La Asamblea de la ONU evidencia la creciente tensión entre China y EE.UU.

Trump pidió a las Naciones Unidas que obligue a Pekín a «rendir cuentas» por «infectar al mundo» con el covid-19


Redacción / la voz

Tras la conmemoración del 75.º cumpleaños de la ONU el lunes, este martes llegó el turno de la tensión en el seno de la Asamblea General, donde China y Estados Unidos pusieron en evidencia sus crecientes enfrentamientos. El presidente Donald Trump fue quien inició el ataque y, durante su intervención telemática, reclamó a las Naciones Unidas que obligue a China a «rendir cuentas» por «infectar al mundo» con el covid-19, al tiempo que denunció que la Organización Mundial de la Salud (OMS) está «prácticamente controlada» por el Gobierno chino.

El presidente de China, Xi Jinping, por su parte, rechazó minutos después, en un mensaje grabado, todo «intento de politización» o «estigmatización» en torno a la pandemia, aunque su embajador ante la ONU presentó su intervención asegurando que China rechaza «las acusaciones sin base» en su contra.

Pese el evidente clima de tensión entre los dos gigantes, tanto por motivos comerciales como geoestratégicos, el líder chino aseguró que su país no va a mantener ningún tipo de guerra, «ni fría ni caliente», e insistió en que China nunca buscará la «hegemonía» y que apuesta por un mundo basado en la cooperación y el multilateralismo. Según dijo, China se esforzará en resolver toda disputa a través del diálogo y la negociación y considera que, en un mundo tan interconectado como el de hoy, ningún país gana con los problemas del otro.

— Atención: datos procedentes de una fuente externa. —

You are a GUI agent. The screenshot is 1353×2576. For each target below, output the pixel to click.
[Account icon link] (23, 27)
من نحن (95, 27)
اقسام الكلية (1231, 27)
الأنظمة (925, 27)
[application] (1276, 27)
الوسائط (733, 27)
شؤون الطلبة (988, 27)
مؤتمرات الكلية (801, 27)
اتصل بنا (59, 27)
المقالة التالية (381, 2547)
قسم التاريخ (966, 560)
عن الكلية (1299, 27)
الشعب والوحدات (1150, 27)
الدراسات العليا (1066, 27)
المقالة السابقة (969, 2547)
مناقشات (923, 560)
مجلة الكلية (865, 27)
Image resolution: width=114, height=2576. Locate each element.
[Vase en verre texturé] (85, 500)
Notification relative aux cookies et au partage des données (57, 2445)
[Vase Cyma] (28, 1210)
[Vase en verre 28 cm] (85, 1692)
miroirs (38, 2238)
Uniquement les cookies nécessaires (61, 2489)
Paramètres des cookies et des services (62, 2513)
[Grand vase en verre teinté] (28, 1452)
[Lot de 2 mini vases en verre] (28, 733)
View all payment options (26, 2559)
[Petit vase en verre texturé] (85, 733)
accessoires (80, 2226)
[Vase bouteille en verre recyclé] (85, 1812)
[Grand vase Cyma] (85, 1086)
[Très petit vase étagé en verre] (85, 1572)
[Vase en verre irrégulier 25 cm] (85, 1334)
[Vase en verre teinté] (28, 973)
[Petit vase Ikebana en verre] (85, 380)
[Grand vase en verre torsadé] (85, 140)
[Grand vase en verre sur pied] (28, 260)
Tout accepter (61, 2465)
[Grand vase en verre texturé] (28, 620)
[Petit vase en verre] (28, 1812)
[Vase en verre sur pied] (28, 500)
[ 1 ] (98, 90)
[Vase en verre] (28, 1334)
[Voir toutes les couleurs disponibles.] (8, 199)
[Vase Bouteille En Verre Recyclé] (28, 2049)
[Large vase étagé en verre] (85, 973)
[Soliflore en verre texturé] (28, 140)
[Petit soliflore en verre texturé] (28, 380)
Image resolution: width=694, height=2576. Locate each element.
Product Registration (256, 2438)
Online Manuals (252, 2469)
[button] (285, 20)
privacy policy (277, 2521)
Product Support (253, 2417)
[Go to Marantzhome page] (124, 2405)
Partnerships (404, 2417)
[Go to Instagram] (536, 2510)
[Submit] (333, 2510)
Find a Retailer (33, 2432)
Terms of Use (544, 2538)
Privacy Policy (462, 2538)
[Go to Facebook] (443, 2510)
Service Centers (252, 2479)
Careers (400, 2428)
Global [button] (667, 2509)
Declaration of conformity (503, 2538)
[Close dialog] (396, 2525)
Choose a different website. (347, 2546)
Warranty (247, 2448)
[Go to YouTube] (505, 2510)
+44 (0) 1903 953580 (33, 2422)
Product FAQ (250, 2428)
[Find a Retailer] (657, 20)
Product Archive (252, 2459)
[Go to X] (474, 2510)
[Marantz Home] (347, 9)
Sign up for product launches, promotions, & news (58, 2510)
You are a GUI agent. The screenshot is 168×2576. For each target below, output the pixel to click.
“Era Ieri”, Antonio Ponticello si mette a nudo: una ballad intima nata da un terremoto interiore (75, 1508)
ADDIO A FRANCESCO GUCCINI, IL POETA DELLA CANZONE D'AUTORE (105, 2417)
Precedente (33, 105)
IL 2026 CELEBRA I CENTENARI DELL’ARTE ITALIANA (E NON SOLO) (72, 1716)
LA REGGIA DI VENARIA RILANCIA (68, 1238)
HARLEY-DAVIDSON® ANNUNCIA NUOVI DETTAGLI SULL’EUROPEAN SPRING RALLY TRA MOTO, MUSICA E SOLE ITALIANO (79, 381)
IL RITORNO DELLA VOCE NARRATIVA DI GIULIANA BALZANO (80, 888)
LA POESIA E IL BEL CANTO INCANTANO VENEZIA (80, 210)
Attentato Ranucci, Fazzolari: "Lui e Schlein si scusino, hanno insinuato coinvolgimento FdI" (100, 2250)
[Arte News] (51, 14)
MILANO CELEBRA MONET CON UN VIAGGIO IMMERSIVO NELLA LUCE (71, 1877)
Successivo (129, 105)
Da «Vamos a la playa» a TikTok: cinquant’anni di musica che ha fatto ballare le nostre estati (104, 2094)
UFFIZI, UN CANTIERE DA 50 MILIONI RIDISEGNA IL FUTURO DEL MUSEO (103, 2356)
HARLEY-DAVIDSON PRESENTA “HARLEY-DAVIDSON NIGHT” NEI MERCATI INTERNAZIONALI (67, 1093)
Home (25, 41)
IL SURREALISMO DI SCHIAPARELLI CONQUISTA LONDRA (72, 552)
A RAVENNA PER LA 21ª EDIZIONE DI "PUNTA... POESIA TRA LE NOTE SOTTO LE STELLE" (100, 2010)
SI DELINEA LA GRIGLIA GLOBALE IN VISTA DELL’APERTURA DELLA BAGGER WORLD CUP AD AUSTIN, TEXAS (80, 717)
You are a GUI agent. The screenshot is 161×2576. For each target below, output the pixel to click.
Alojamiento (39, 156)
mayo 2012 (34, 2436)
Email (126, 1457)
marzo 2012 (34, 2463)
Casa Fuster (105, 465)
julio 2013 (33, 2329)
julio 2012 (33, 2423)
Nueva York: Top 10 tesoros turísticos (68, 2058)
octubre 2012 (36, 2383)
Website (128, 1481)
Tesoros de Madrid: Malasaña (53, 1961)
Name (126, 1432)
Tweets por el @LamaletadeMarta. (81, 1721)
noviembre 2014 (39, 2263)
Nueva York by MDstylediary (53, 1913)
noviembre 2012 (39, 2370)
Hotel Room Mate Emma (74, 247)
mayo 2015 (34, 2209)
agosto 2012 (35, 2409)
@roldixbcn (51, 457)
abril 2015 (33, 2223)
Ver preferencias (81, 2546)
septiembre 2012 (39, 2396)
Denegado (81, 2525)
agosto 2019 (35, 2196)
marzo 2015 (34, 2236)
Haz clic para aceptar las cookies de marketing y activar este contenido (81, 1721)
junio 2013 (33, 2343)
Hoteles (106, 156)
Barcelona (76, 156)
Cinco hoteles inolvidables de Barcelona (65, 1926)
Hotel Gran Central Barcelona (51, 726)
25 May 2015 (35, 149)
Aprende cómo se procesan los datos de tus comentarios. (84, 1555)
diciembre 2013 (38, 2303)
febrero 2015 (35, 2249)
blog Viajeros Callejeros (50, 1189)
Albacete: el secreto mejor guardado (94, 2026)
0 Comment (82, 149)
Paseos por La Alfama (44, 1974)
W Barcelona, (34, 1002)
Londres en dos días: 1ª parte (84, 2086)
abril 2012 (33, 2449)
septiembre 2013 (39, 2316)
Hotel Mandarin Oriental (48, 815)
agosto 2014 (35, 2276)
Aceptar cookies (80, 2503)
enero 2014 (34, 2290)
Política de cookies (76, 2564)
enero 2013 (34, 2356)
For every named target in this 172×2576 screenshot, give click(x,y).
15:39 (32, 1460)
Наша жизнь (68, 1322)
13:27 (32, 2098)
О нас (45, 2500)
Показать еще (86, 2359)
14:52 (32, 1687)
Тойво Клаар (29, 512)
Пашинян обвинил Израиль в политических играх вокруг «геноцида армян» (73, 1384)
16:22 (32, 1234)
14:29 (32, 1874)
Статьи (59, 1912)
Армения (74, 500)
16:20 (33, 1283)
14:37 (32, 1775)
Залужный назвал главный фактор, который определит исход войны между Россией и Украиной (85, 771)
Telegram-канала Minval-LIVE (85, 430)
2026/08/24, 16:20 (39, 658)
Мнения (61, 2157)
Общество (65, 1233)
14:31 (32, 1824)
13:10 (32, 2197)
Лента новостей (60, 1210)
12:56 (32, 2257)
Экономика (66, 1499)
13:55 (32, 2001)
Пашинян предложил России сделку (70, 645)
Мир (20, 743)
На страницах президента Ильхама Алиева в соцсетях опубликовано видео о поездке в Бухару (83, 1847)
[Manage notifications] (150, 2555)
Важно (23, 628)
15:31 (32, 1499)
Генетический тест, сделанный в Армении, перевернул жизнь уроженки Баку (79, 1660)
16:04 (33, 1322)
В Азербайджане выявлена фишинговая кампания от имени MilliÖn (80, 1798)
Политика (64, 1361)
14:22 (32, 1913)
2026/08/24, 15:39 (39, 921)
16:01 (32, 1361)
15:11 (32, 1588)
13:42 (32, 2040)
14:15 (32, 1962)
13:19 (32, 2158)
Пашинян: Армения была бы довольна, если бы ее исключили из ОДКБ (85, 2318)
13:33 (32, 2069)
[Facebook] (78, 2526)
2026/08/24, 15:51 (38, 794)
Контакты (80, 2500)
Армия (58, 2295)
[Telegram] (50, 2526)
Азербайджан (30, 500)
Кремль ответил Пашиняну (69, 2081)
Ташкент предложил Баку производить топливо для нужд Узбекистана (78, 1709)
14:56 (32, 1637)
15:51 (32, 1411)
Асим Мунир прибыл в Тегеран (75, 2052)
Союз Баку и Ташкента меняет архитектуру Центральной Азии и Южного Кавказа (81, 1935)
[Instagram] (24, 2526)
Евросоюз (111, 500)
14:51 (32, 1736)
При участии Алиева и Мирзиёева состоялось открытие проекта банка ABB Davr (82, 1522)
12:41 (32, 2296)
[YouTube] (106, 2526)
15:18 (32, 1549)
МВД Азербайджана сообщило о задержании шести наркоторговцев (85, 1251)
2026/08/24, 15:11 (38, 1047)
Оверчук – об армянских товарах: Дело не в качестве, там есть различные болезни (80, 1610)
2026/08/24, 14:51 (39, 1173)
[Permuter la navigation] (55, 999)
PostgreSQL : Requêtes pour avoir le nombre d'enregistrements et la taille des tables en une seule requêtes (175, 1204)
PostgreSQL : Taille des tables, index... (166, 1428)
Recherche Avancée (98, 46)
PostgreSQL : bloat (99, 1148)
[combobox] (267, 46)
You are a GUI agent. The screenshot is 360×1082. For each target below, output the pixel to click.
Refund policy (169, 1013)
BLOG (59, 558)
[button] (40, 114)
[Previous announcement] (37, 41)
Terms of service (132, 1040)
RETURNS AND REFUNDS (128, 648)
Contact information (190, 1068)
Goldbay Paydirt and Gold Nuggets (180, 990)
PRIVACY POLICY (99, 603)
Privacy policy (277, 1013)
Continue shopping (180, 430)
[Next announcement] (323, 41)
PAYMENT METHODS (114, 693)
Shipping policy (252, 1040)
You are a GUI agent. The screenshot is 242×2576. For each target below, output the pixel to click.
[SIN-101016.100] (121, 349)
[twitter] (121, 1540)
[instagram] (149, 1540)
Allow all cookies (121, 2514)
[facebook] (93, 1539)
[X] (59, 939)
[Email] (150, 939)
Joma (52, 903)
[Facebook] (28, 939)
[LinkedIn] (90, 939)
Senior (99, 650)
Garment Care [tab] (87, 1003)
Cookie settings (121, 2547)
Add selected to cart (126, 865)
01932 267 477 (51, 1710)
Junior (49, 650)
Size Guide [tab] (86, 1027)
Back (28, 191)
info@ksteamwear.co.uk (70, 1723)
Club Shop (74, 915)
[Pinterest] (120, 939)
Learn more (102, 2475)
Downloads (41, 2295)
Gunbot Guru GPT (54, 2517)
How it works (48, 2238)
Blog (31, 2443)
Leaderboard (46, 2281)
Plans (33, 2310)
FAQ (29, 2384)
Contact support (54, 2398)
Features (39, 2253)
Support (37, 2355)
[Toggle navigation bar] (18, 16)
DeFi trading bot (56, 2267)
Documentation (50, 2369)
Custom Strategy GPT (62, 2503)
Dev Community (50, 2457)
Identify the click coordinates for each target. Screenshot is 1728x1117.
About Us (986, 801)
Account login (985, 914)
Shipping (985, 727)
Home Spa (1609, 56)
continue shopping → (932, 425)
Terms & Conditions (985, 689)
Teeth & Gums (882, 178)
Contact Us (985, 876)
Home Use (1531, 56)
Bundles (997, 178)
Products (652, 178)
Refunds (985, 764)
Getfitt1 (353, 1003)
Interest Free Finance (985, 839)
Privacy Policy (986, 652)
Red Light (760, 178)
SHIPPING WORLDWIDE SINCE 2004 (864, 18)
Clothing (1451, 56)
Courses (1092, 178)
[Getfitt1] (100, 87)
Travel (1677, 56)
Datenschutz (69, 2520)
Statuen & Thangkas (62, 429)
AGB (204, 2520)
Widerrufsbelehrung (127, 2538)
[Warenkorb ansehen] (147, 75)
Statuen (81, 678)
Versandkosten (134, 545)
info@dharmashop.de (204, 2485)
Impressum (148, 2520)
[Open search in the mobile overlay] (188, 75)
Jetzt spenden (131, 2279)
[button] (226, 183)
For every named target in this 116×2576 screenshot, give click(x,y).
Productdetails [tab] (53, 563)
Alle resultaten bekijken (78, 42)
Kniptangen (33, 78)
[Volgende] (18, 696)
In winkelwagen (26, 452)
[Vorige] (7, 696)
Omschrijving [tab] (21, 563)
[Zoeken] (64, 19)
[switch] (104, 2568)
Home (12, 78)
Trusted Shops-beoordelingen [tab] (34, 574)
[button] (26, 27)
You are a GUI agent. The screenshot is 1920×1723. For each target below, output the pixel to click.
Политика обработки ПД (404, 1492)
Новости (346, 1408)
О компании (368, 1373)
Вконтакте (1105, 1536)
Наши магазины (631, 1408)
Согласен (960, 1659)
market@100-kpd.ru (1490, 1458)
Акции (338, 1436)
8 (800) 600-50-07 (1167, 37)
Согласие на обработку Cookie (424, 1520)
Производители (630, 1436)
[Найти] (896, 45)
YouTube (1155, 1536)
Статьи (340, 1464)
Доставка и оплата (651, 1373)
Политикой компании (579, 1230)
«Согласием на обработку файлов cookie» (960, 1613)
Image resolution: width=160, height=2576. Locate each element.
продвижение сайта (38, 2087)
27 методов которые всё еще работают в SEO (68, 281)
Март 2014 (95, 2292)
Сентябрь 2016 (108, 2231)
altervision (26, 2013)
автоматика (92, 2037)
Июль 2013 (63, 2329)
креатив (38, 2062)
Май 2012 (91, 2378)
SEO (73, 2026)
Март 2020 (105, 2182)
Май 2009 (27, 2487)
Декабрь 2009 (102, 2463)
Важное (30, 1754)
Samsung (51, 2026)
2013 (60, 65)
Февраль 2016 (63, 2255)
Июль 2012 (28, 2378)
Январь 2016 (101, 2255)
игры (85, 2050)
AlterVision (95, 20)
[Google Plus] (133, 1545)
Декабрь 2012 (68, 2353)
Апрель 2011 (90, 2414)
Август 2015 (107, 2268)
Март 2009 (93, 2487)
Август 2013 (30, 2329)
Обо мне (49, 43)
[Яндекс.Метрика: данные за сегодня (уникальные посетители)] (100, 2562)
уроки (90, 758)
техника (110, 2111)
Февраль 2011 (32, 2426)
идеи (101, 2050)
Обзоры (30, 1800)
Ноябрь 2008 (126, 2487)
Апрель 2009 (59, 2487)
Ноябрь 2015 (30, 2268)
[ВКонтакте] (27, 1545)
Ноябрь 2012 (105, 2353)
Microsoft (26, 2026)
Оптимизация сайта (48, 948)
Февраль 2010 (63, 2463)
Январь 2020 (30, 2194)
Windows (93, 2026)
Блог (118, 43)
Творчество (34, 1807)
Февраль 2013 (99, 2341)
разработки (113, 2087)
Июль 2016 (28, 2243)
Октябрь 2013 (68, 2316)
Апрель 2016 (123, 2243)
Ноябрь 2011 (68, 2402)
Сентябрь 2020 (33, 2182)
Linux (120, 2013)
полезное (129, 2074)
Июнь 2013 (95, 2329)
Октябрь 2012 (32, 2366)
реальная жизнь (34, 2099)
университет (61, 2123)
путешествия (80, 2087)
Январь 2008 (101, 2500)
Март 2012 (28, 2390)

Frente al discurso nacionalista de Trump, que también acusó a Pekín de generar casi el doble de «emisiones de carbono» que EE.UU., Xi presentó a China como un gran respaldo del sistema multilateral y de la solidaridad internacional y, con respecto a la disputa comercial, insistió en que la globalización económica es una realidad incontestable y que combatirla con la «lanza de Don Quijote es ir en contra de una tendencia de la historia».

Críticas de Cuba y Brasil

Por su parte, el presidente de Brasil, Jair Bolsonaro, aprovechó su intervención ante la Asamblea para defender sus cuestionadas políticas para el medio ambiente y denunciar que su Gobierno es «víctima de una brutal campaña» que se ha ganado el «apoyo de instituciones internacionales que se unen con asociaciones brasileñas antipatrióticas», dijo.

Cuba, en su turno, arremetió contra Estados Unidos. Su presidente, Miguel Díaz-Canel, denunció la escalada agresiva de ese país «incluso en tiempos de pandemia», defendió la labor internacional de los médicos cubanos y urgió a reformar la ONU ante «un orden internacional injusto y antidemocrático».

También el presidente turco, Recep Tayyip Erdogan, acudió a la cita con un conflicto bajo el brazo: el del Mediterráneo oriental. «No podemos mirar para otro lado ante la violación de los derechos de nuestro país y de los turcochipriotas, ni ante el hecho de que se están ignorando nuestros intereses», dijo en referencia a las tensiones que mantiene con la Unión Europea en la zona.